▶ [Provided passage]
▶
# Sand/Salt Ratio?



## ToyotaPower (Mar 15, 2003)

I did a search using keywords sand/salt mixtures and did not find the answer to probably a simple answer...

When you buy or make a sand/salt mixture to use in your spreader. 

What ratio of sand is used, and what ratio of salt is used?


----------



## JD PLOWER (May 18, 2001)

Toyota thats really is a personal preference. We try to use all salt, but have in the past used a 3-1 sand/salt ratio. I've found once you get beyond a 4-1 ratio its really useless for melting anything. Some municipalities use 60-80% salt to sand but that changed as the winter wore on. They reversed the ratio by mid February and the streets turned into beaches  .


----------



## Mick (May 19, 2001)

I asked my supplier last year what ratio he mixed. His answer was that he just mixed it till it seemed right. Considering that the purpose is mainly to keep the sand from freezing, it does a real good job. Looks like about a 10% salt mix. But like JD said, the purpose is not to melt anything.


----------



## ToyotaPower (Mar 15, 2003)

*Response For JD Power and Mick*

JD Power and Mick...

So, your telling me that Sand/Salt mixture that we buy is really for traction purposes only not for melting ice? 

The person doing the mixing of sand/salt is just adding enough salt to the sand so that it doesn't freeze and selling it?

My customer believe the sand/salt mixture is for traction and melting away ice...

Is a 4 to 1 sand to salt mixture enough to melt away ice?

Please explain more...


----------



## John DiMartino (Jan 22, 2000)

They mix it at 6 to 1 here,it doesnt melt anything. I used to mix my own at 3 sand/to 1 salt.It worked decent;still messy. Toyota power,if your lookign to melt ice/snow straight salt is the way. A mix is better for gravel lots,and for places that refreeze,or north sides of buldings where no matter what it will never melt.


----------



## ToyotaPower (Mar 15, 2003)

John, Thanks for info...I need to start thinking about what to do for next season, regarding mixture ratio...


----------



## Mick (May 19, 2001)

*Re: Response For JD Power and Mick*



> _Originally posted by ToyotaPower _
> *Mick...
> 
> The person doing the mixing of sand/salt is just adding enough salt to the sand so that it doesn't freeze and selling it?
> ...


Right. Then you would likely want to use straight salt if you're treating finished surfaces such as parking lots. Mine are mostly gravel and hard park.


----------



## ToyotaPower (Mar 15, 2003)

Understanding more and more everyday...Thanks Mick:waving:


----------



## slplow (May 13, 2001)

*Salting prices*

After all the cleaning of sand during spring cleanup, I have decided to introduce the idea to my commercial customers of using straight salt rather than the mixture.
◀
▶ [Rows from a screen grounding dataset]
▶
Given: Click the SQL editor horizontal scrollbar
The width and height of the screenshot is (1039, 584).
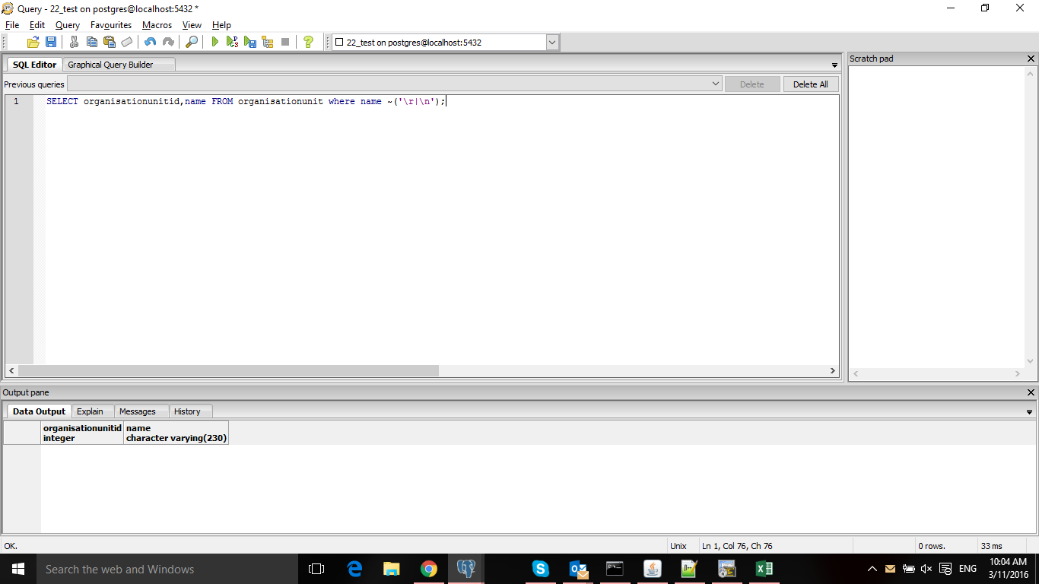Looking at the screenshot, I should coord(228,371).
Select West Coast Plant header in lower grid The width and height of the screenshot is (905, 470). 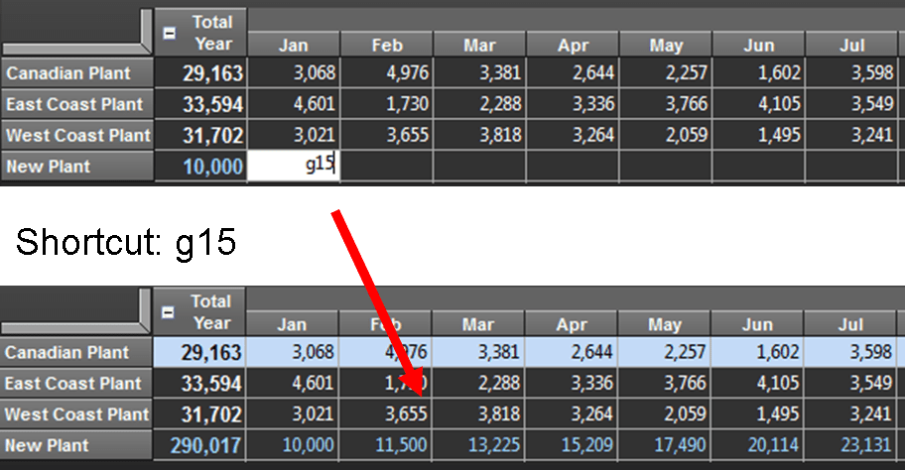[x=77, y=414]
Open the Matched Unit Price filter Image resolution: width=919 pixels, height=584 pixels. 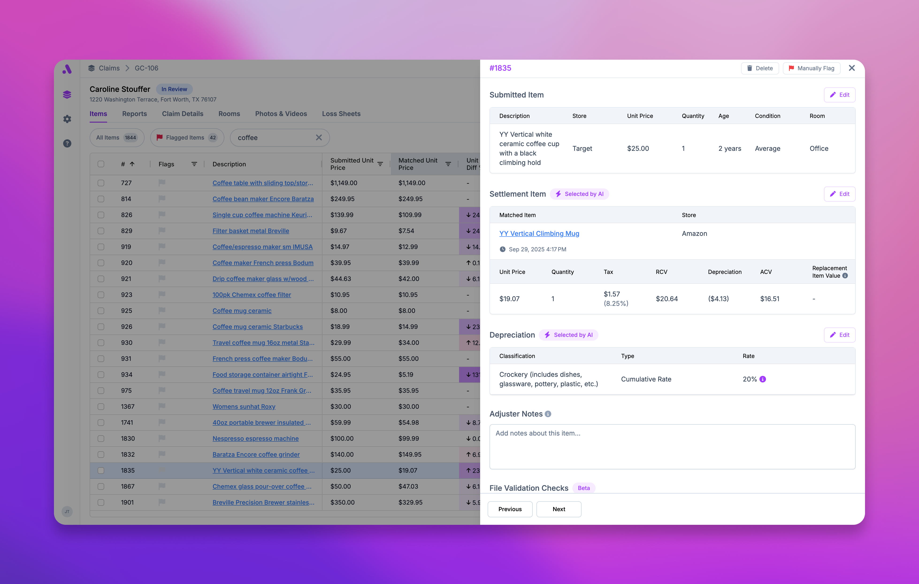click(x=448, y=164)
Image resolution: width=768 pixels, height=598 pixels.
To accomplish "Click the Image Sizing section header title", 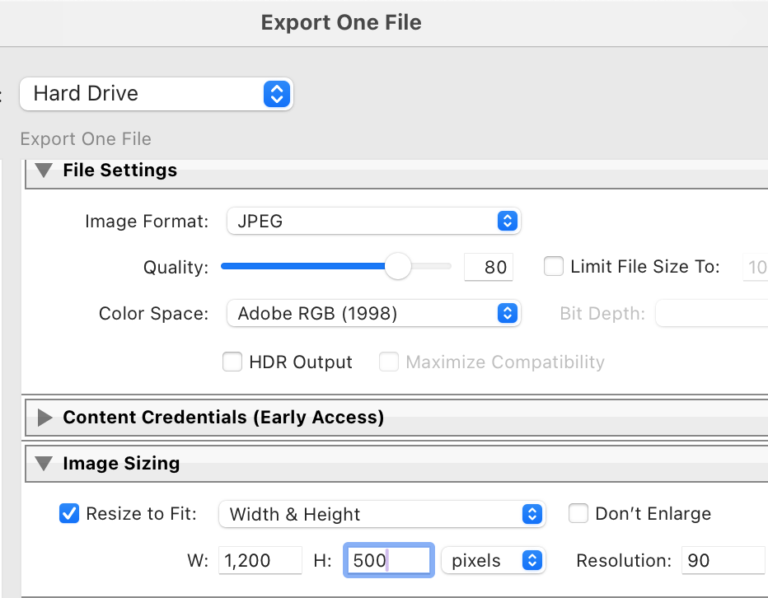I will (x=121, y=465).
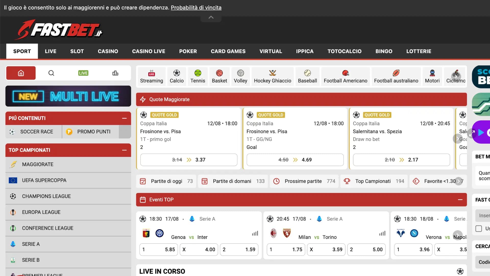The height and width of the screenshot is (276, 490).
Task: Open the leaderboard podium icon
Action: pyautogui.click(x=115, y=73)
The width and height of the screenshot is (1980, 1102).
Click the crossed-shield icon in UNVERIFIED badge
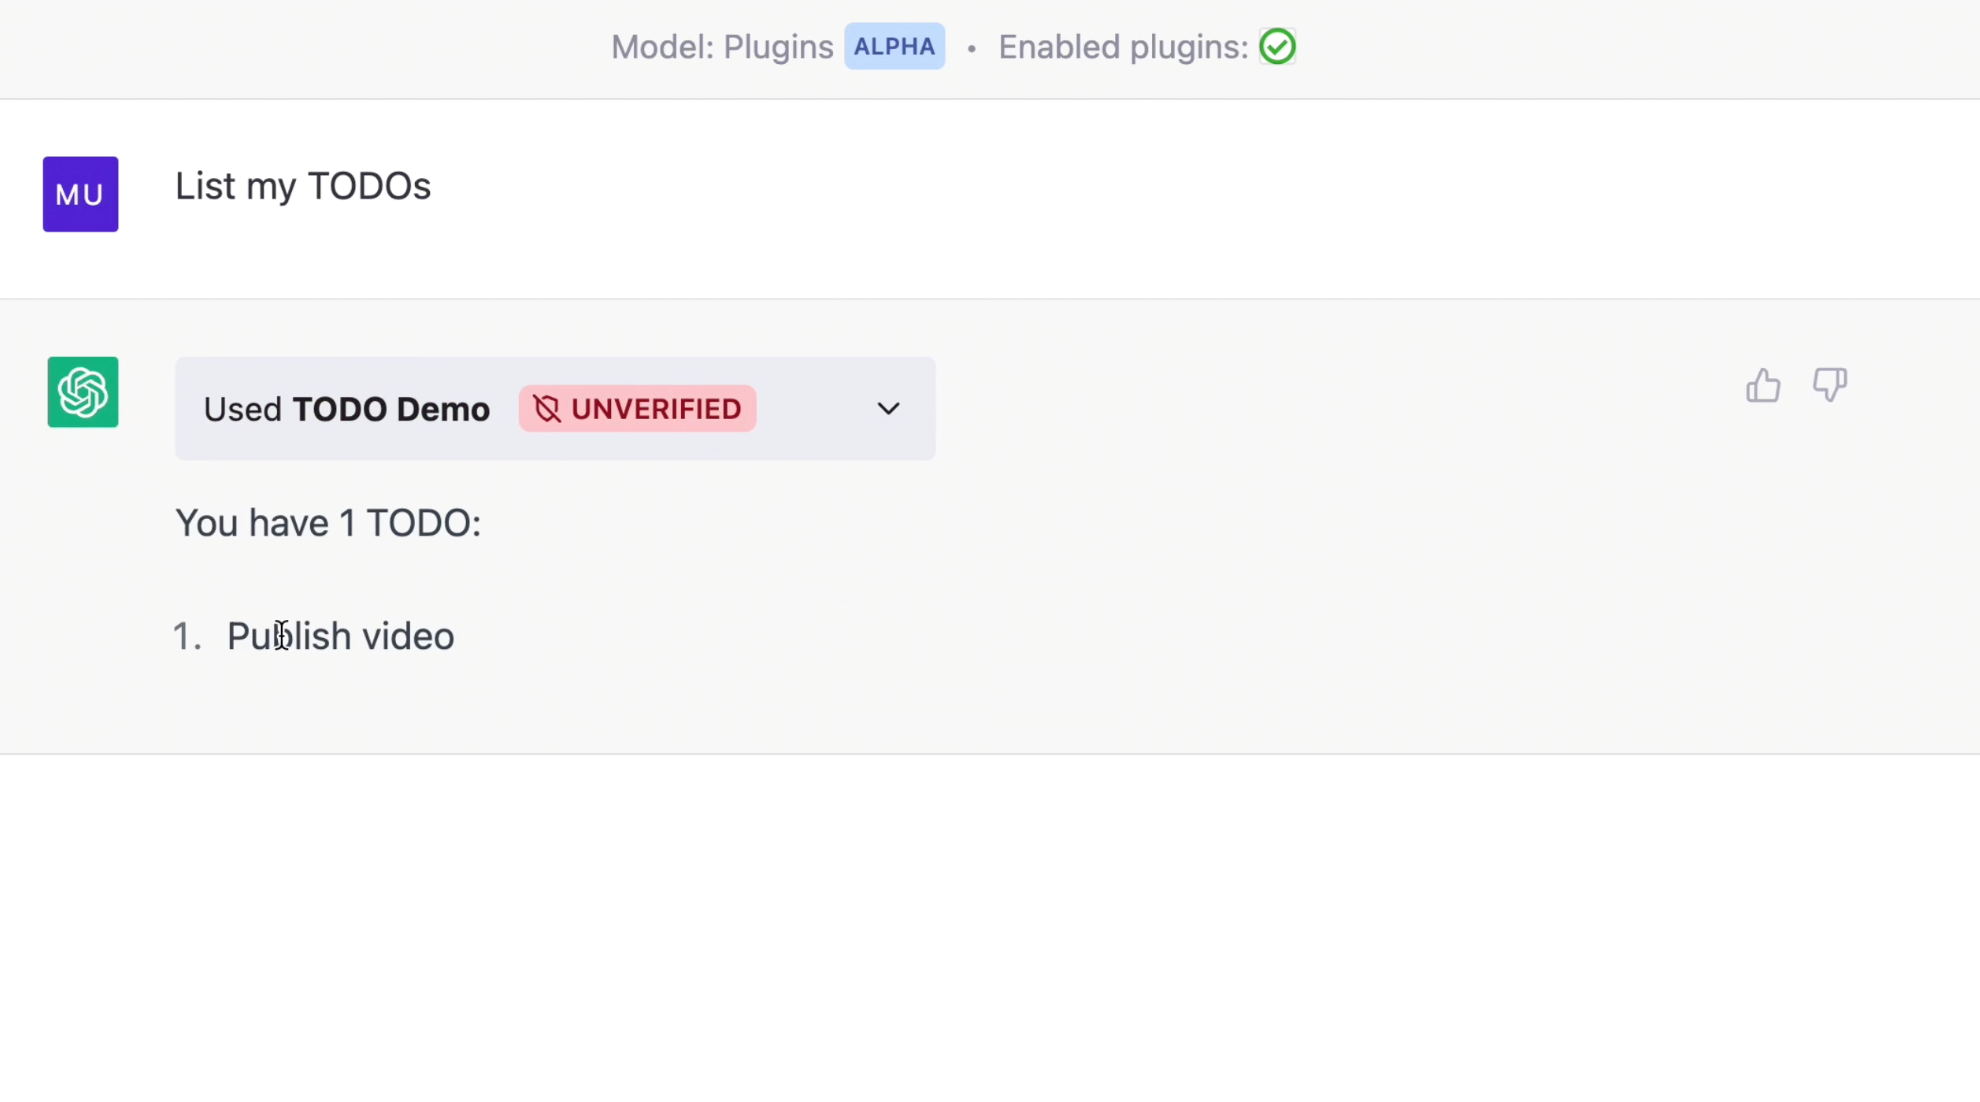(x=547, y=408)
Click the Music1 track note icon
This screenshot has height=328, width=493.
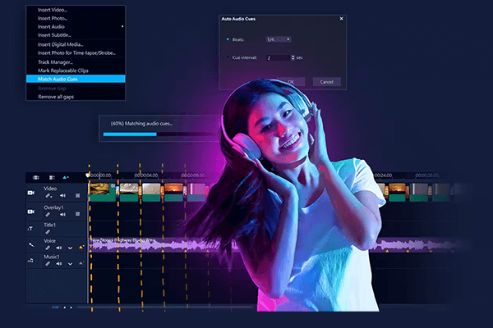(30, 261)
◀
▶ [Work instructions]
- a) Write out the part of the forum thread on sand/salt ratios from "Is a 4 to 1" to "will never melt.", without changing a word.
- b) Give the lines of the listing again, from the line with "The width and height of the screenshot is (1980, 1102)." through the end of the listing, both ends included. Leave out the pictures.

▶ [In response]
- a)
Is a 4 to 1 sand to salt mixture enough to melt away ice?

Please explain more...


----------



## John DiMartino (Jan 22, 2000)

They mix it at 6 to 1 here,it doesnt melt anything. I used to mix my own at 3 sand/to 1 salt.It worked decent;still messy. Toyota power,if your lookign to melt ice/snow straight salt is the way. A mix is better for gravel lots,and for places that refreeze,or north sides of buldings where no matter what it will never melt.

- b)
The width and height of the screenshot is (1980, 1102).
Click the crossed-shield icon in UNVERIFIED badge
(x=547, y=408)
Click the Music1 track note icon
This screenshot has height=328, width=493.
(30, 261)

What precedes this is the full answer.